Avril 1975 au petit matin. La capitale du Cambodge Phnom Penh se réveille douloureusement après avoir subi quantité de déprédations depuis plusieurs années, mêlant des bombardements américains à une guerre civile violente. Les Khmers rouges, porteurs de l’idéal communiste, remportent une victoire décisive dans leur conquête du futur Kampuchéa démocratique. Un État qui n’a de démocratique que le nom, naissant et mourant sur un champ de ruines et de cadavres. Si la nature suit son cours, la réalité semble, elle, figée. Cette photographie réalisée par Christine Spengler est difficile à dater pour quelqu’un qui n’est pas renseigné sur le contexte. Elle dégage une universalité sans équivoque : à la fois sans âge, sans lieu précis, et sans époque.
Cette photographie, par son côté mystique et irréel, force le silence. Notre regard voit la présence de survivants. Mais que font les protagonistes ? Errent-ils à la recherche d’un proche ou essaient-ils de trouver un semblant de repère dans ce paysage détruit ? Une chose est sûre, on sent que le raz de marée a eu lieu, laissant un temps de battement à la suite du feu continu. Une forme de paradoxe qui caractérise le cliché : à la fois apocalyptique et paisible. Apocalyptique par de nombreux indices : deux types de fumée, une terre aride, et de nombreux débris. Ces objets se démarquent, pouvant raconter chacun son histoire. Ils sont disséminés dans ce no man’s land à perte de vue, qu’il s’agisse de toitures, d’un casque ou d’une page de journal, errant dans un vide presque antonionien. Toutefois, le rivage nuance quelque peu ce désordre, jouant sur la perspective, et nous procure un soutien sur lequel le spectateur peut s'accrocher. Il s’agit bien sûr de l’élément contribuant à l’image paisible, s’opposant au désert désordonné. L’écoulement du rivage montre toute l'indifférence de la nature. La lueur du soleil est d'ailleurs reflétée par l’eau. Malgré cette source vitale qui repose l'œil, nous sommes comme les protagonistes, en manque de repère.

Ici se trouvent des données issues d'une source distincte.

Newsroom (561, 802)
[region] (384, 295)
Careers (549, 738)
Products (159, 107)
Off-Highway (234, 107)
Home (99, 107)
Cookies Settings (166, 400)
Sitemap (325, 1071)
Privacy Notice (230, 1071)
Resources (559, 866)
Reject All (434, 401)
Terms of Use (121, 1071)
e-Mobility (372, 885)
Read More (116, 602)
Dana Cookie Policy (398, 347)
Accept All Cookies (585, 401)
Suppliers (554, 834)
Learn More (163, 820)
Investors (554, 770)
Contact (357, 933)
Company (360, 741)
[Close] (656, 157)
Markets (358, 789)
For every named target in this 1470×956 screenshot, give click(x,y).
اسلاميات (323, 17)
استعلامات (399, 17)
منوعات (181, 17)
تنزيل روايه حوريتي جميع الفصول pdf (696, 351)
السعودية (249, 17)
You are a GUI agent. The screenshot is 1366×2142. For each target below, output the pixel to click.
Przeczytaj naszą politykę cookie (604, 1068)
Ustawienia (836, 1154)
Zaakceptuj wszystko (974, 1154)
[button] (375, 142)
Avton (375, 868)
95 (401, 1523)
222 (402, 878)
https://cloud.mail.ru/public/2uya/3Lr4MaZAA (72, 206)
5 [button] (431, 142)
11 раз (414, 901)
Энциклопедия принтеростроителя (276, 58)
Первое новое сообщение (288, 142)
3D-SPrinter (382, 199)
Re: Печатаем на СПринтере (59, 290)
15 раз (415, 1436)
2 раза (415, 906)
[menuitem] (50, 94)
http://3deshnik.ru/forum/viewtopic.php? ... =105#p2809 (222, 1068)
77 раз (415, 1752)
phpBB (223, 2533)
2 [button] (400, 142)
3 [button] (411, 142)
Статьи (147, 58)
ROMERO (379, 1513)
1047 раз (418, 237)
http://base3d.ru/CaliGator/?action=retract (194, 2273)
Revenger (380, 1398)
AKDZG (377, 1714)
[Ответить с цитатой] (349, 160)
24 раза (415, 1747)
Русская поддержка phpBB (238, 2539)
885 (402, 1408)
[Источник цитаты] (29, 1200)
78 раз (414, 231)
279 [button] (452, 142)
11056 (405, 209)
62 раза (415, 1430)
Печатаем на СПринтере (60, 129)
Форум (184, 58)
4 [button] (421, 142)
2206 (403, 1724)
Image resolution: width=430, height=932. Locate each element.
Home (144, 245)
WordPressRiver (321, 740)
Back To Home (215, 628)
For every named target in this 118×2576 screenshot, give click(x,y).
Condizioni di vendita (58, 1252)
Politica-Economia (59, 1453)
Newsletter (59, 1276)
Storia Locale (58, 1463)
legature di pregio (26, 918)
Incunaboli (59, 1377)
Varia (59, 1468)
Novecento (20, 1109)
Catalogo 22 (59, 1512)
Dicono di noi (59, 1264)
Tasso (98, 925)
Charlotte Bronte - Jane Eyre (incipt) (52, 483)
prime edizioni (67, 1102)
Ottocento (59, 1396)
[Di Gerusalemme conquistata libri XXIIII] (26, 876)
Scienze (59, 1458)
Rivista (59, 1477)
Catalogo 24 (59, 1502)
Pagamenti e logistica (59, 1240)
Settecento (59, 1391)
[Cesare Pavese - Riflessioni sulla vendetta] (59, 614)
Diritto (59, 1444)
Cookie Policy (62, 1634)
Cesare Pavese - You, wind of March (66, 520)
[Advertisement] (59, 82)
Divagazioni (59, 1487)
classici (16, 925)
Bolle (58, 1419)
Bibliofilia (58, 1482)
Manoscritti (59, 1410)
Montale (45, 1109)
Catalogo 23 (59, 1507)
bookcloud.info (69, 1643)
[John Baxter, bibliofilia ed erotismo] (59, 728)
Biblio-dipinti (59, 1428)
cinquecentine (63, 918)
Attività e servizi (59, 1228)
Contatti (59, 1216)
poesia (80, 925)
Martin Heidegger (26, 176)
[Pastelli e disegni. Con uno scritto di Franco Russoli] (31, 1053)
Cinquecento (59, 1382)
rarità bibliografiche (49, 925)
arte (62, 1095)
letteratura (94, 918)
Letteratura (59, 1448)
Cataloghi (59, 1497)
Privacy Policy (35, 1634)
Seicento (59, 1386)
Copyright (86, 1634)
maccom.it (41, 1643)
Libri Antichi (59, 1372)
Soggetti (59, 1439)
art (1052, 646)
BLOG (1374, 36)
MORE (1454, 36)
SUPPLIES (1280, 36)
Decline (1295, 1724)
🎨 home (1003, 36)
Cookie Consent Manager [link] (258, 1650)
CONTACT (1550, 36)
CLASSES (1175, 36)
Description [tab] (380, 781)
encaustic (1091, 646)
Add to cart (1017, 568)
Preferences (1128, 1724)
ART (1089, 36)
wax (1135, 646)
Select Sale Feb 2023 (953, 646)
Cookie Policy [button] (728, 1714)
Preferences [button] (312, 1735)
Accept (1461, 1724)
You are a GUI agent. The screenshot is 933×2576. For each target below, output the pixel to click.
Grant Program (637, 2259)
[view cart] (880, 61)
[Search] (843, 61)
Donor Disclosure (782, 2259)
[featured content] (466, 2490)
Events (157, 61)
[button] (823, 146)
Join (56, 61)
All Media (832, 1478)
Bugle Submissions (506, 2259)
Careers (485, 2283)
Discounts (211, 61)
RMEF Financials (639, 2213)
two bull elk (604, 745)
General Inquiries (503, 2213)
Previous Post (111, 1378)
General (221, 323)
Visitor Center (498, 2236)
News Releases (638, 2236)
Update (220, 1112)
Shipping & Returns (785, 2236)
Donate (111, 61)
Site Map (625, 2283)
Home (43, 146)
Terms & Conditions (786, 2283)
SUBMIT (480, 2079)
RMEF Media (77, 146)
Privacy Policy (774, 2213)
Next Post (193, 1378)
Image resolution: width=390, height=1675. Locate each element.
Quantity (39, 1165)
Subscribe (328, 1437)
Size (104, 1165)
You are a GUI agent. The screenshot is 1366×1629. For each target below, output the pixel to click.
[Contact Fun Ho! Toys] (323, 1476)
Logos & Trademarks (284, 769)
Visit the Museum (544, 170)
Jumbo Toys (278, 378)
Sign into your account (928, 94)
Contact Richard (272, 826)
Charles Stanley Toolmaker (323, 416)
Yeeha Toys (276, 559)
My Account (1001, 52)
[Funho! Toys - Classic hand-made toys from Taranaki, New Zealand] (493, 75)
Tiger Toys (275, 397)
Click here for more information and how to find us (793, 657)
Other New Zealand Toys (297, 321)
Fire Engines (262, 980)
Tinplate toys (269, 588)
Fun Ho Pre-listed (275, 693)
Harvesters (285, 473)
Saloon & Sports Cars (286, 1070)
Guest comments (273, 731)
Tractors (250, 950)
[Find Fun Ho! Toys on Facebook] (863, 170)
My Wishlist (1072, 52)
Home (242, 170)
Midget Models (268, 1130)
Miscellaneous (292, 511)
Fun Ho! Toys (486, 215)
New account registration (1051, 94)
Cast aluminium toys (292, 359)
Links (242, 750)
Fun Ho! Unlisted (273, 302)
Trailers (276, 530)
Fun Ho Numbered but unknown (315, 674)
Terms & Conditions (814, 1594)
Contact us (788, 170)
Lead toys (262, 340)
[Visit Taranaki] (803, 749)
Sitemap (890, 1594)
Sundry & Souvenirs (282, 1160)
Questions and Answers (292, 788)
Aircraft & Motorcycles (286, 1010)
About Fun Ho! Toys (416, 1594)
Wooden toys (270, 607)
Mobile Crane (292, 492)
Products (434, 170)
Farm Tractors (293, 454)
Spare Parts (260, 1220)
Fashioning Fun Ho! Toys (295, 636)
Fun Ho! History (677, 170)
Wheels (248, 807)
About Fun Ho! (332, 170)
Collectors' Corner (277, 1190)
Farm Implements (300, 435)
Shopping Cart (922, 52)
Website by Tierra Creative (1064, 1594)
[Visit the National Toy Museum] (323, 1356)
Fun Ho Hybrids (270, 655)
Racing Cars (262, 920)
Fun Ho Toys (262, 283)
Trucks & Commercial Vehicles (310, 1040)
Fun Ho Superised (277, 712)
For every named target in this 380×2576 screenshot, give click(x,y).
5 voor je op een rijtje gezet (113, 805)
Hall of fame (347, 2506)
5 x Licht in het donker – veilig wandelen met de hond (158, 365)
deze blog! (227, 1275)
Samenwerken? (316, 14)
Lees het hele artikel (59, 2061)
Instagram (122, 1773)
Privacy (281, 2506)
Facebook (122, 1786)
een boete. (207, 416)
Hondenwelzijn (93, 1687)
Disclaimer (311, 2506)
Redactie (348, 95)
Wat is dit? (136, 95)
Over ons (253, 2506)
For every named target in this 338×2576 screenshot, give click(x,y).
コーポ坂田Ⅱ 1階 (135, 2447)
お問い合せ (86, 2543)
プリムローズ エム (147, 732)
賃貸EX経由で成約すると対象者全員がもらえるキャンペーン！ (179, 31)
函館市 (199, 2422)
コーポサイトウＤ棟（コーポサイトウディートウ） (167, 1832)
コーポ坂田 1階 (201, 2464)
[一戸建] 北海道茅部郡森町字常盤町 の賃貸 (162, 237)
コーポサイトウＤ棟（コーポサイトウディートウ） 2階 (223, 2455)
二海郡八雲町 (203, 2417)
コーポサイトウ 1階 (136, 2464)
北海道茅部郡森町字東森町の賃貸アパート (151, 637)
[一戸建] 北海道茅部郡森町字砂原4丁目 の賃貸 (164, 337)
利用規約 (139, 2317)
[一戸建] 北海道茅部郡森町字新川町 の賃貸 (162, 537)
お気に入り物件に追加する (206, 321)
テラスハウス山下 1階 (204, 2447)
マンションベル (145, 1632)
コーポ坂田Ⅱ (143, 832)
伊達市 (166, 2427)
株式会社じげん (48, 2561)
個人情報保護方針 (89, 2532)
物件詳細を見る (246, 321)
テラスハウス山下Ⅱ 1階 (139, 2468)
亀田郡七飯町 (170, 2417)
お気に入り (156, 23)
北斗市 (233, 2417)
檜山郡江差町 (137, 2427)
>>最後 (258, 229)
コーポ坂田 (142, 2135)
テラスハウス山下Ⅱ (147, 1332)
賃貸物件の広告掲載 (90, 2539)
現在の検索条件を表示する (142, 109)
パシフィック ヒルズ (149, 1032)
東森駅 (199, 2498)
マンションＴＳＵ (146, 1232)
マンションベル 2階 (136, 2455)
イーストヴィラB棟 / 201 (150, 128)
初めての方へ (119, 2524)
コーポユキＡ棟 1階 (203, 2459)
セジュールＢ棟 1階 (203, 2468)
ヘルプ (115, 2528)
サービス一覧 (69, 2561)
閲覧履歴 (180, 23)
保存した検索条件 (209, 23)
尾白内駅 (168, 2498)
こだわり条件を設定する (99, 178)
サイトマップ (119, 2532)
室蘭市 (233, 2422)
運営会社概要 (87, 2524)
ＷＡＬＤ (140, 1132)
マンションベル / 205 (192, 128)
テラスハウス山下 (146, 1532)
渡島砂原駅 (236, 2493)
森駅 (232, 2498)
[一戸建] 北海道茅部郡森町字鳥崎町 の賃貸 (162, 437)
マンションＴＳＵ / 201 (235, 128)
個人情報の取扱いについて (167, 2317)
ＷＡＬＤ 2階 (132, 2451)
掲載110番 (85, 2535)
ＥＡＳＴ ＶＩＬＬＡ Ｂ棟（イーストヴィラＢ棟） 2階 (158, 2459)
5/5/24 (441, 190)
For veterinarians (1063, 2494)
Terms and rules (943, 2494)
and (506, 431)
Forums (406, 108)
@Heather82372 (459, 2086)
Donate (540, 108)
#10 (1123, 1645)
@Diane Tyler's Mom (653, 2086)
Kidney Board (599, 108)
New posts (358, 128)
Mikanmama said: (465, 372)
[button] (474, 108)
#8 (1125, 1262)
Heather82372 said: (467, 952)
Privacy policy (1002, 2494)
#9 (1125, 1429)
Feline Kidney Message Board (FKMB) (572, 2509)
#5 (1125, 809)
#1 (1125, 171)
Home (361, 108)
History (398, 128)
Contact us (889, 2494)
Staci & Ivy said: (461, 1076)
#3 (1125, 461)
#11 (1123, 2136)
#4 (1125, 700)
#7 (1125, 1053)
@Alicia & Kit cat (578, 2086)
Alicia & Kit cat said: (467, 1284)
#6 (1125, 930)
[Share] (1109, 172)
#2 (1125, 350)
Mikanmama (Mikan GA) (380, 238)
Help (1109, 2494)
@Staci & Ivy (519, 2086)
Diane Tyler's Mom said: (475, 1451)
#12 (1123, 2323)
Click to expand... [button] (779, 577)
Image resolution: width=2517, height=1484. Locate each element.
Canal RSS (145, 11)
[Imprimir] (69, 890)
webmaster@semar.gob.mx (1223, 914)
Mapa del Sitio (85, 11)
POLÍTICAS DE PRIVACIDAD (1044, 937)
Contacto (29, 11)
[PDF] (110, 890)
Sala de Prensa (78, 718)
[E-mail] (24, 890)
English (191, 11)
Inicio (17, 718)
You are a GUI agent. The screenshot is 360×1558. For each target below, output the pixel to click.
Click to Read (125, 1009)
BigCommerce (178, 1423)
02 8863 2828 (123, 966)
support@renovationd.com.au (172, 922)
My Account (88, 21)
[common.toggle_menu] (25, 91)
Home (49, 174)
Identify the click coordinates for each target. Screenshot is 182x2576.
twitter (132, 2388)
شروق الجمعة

Dans la partie supérieure du cliché, le nuage sombre annonce la fin de tout espoir. L’horizon sinueux y semble bouché. Un parallèle avec l’avenir fuligineux du Cambodge lors des futures années Pol Pot. Un étouffement irrémédiable de la fumée qui s’apprête à envahir ce qu’il reste de lumineux. Nous sommes intrigués par des ustensiles de ferraille en position verticale comme les survivants, indissociables d’un aspect fantomatique. Car ils ne sont plus que des spectres. La seule trace d’humain provient de cet individu présent au premier plan à droite, regardant l’objectif. Nous le voyons debout en position verticale. Son visage nous happe, même s’il reste dans une intense obscurité laissant place à une forme de résignation. En percevant ce détail, le spectateur redescend de sa position omnipotente, abolissant la distance d’usage entre l’œuvre et lui. Ce regard puissant nous questionne sur le sentiment de détresse des silhouettes qui ne sont plus que des ombres. Un spectacle malheureusement réel soulignant l'universalité de l’image et confondant passé, présent et futur. Cet épisode et la période qui le suit laissent une trace indélébile dans la mémoire collective, et surtout dans le cœur des cambodgiens.